Parmi les autres risques typiques :
Charges (Tereti) :le terrain peut être hypothéqué auprès d’une banque, faire l’objet d’une saisie judiciaire ou avoir des impôts impayés.
Limites :les plans cadastraux peuvent être obsolètes, et les limites réelles de la parcelle sur le terrain peuvent ne pas correspondre aux documents.
Raccordements :la parcelle peut ne pas avoir d’accès proche à l’électricité ou à l’eau. Le coût du raccordement « à partir de zéro » peut se chiffrer en dizaines de milliers d’euros et devenir une mauvaise surprise.
Morsko Dobro (Domaine maritime) :il s’agit de la bande côtière (généralement à quelques dizaines de mètres de la ligne de rivage) qui appartient à l’État. Toute construction y est strictement interdite.
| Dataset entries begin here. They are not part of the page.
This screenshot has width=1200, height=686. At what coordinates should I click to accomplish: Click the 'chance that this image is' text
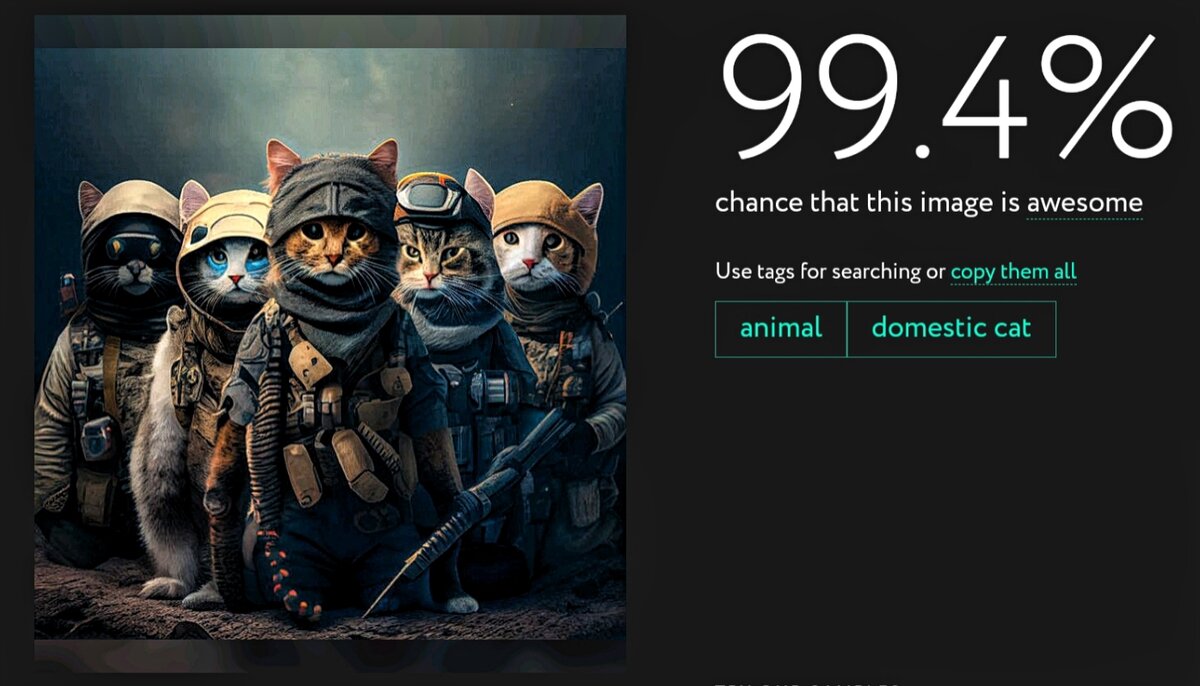(x=868, y=204)
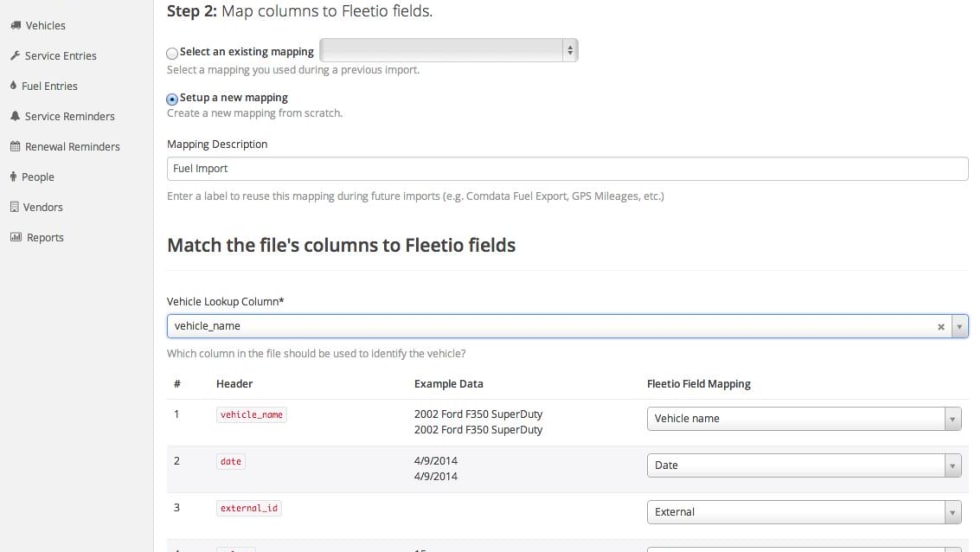Click the Service Entries wrench icon

tap(15, 56)
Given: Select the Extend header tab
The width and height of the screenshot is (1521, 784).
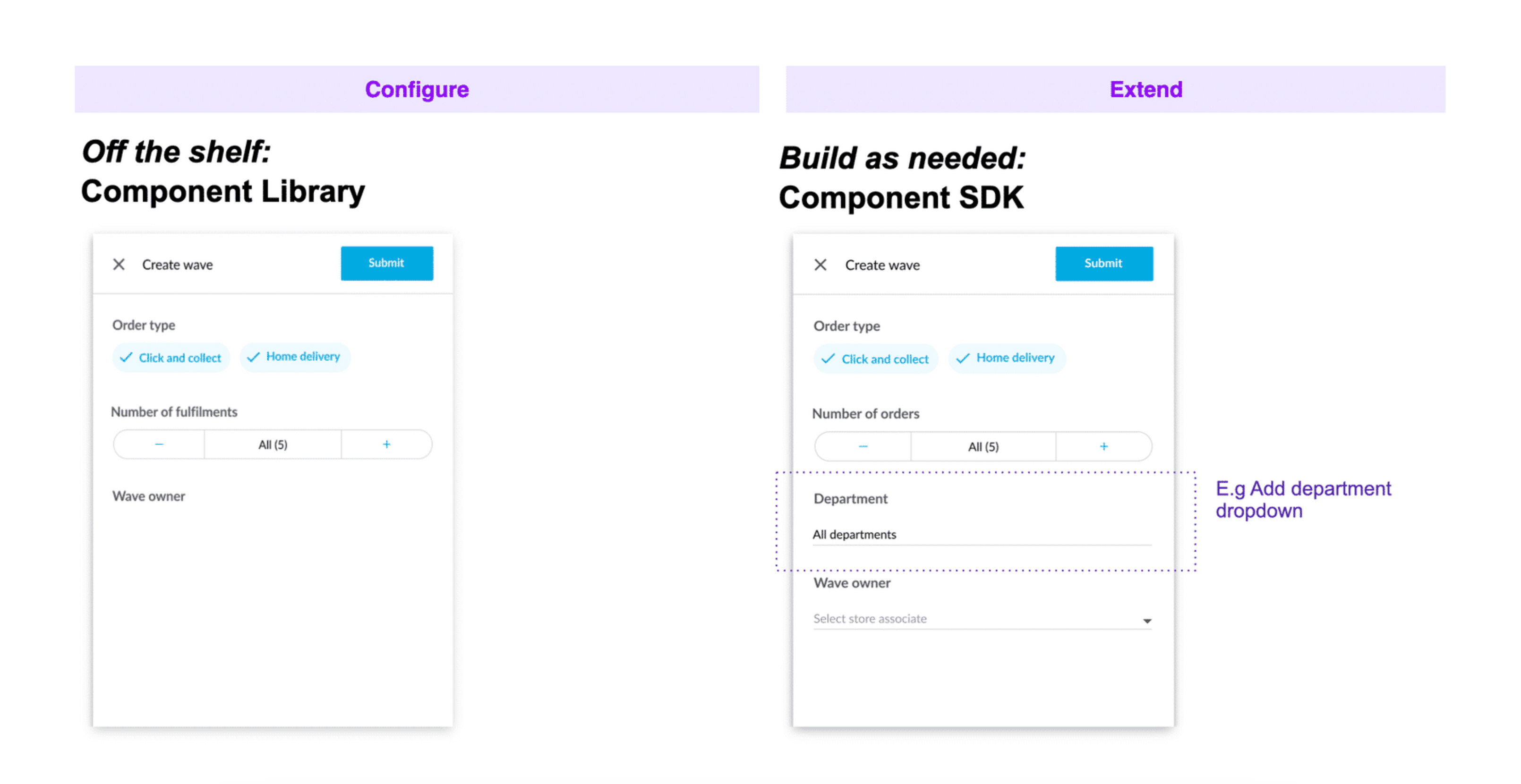Looking at the screenshot, I should point(1146,89).
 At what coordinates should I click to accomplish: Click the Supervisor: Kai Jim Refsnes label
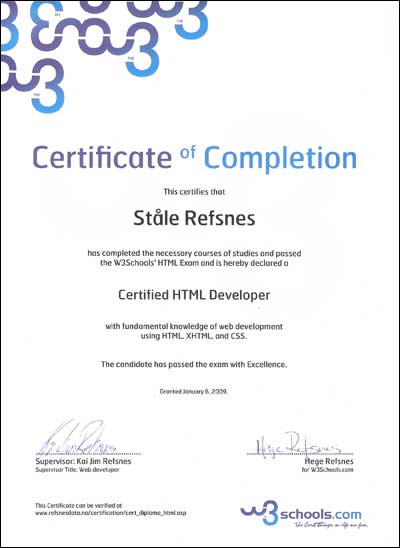tap(83, 461)
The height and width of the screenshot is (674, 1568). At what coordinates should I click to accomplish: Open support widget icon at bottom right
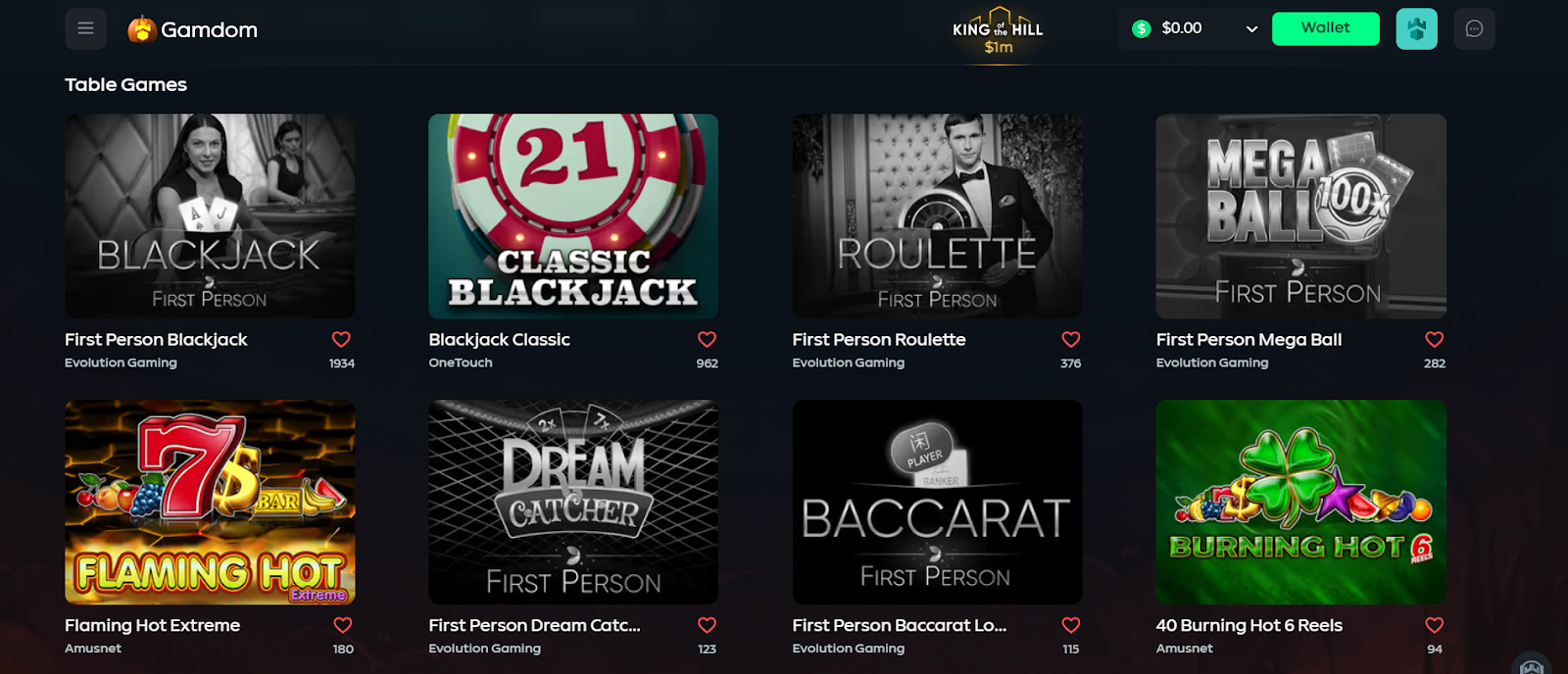tap(1532, 665)
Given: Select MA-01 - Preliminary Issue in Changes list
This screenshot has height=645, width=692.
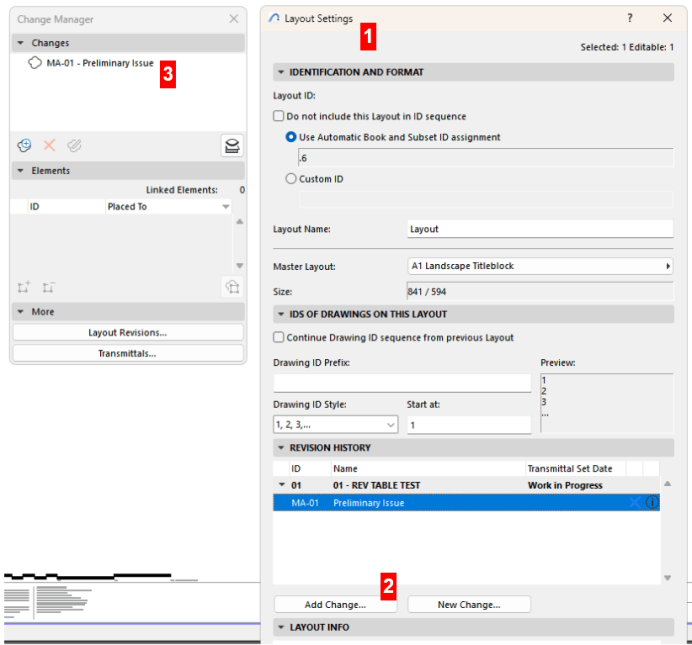Looking at the screenshot, I should [99, 63].
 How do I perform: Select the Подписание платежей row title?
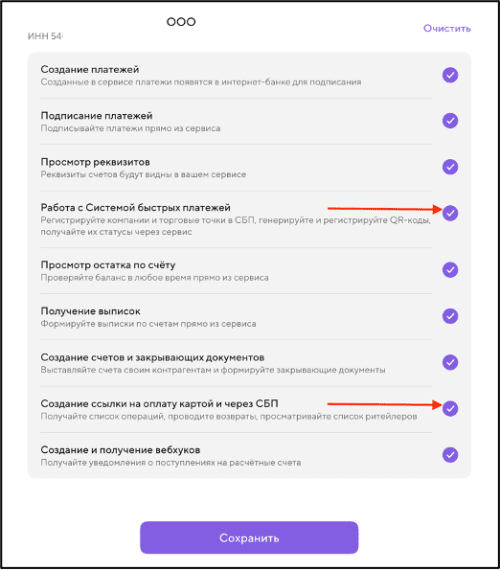coord(96,116)
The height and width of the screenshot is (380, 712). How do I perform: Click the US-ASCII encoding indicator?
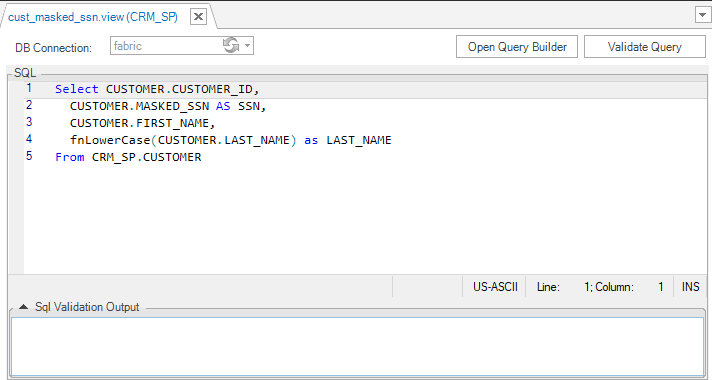point(495,287)
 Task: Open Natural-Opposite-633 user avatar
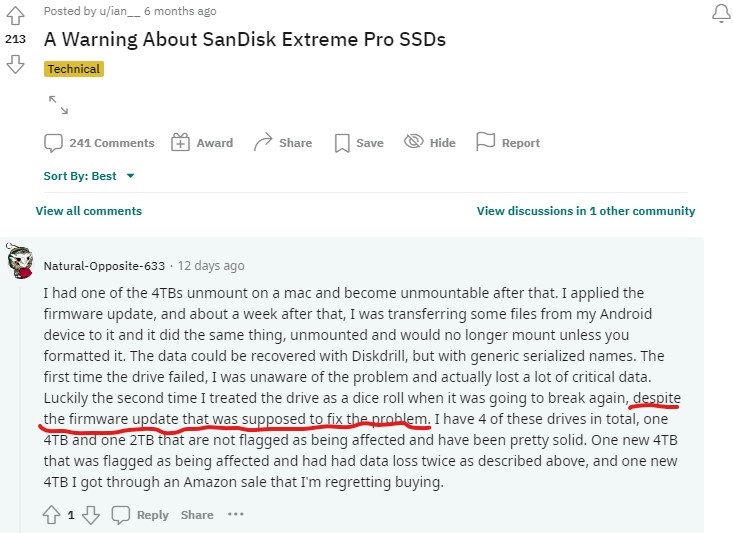point(20,261)
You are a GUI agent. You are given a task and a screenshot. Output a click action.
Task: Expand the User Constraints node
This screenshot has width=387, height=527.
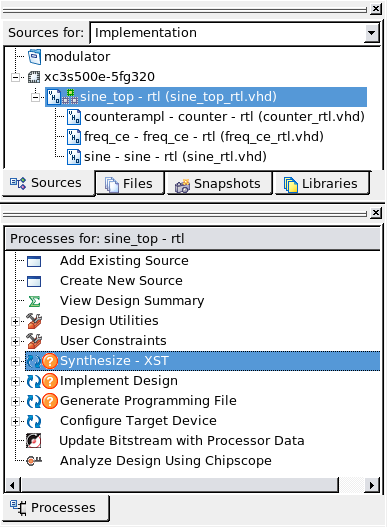click(15, 341)
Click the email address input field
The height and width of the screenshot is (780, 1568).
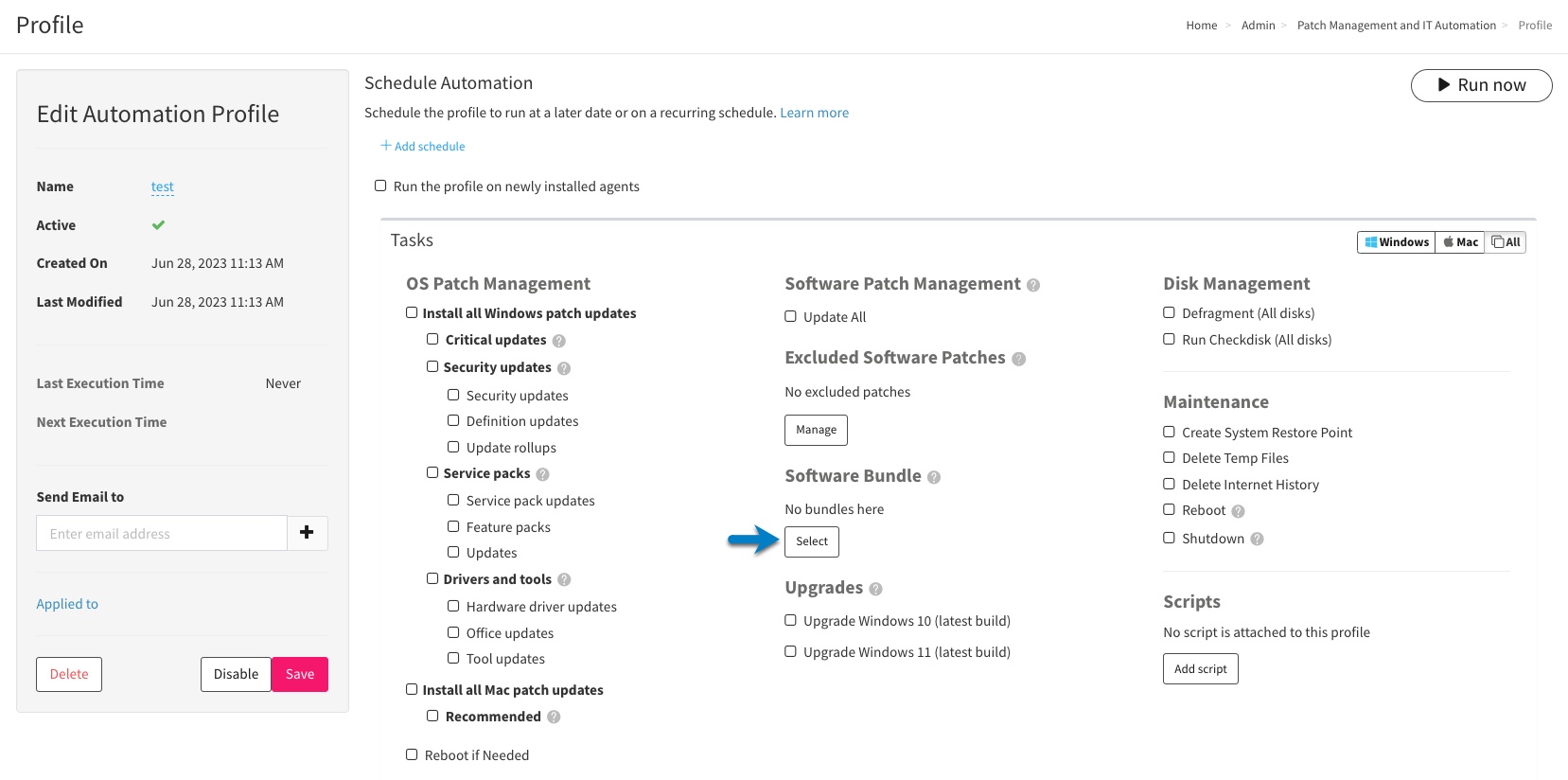(x=161, y=533)
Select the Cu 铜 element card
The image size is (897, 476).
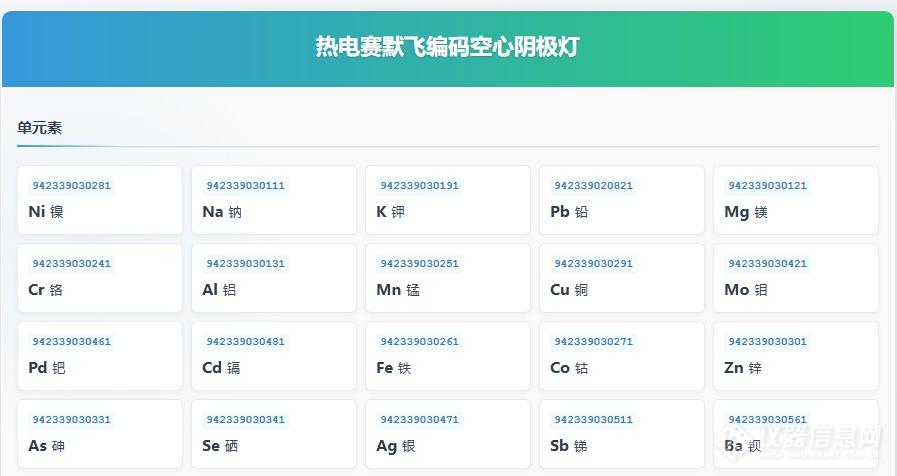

Potentiel d’investissement en chiffres
Malgré les risques, les chiffres parlent d’eux-mêmes. Selon les estimations de MD Realty, le marché immobilier monténégrin a affiché une croissance solide en 2024, avec une moyenne de 20,8 %, et près de 50 % dans les zones côtières les plus recherchées. En 2025, la tendance se poursuit, en particulier à Budva et à Tivat, où une nouvelle hausse des prix des terrains allant jusqu’à 15 % est attendue.
Au cours des cinq premiers mois de 2025, le volume des investissements directs étrangers dans l’immobilier a dépassé 190 millions d’euros. Il est important de noter qu’il ne s’agit pas d’argent spéculatif, mais de projets à long terme — des villas privées aux complexes touristiques complets.
Le marché foncier monténégrin n’est plus un Far West. Il est devenu un outil complexe mais très rentable pour les investisseurs prêts à adopter une approche professionnelle, à effectuer une vérification juridique approfondie et à planifier stratégiquement.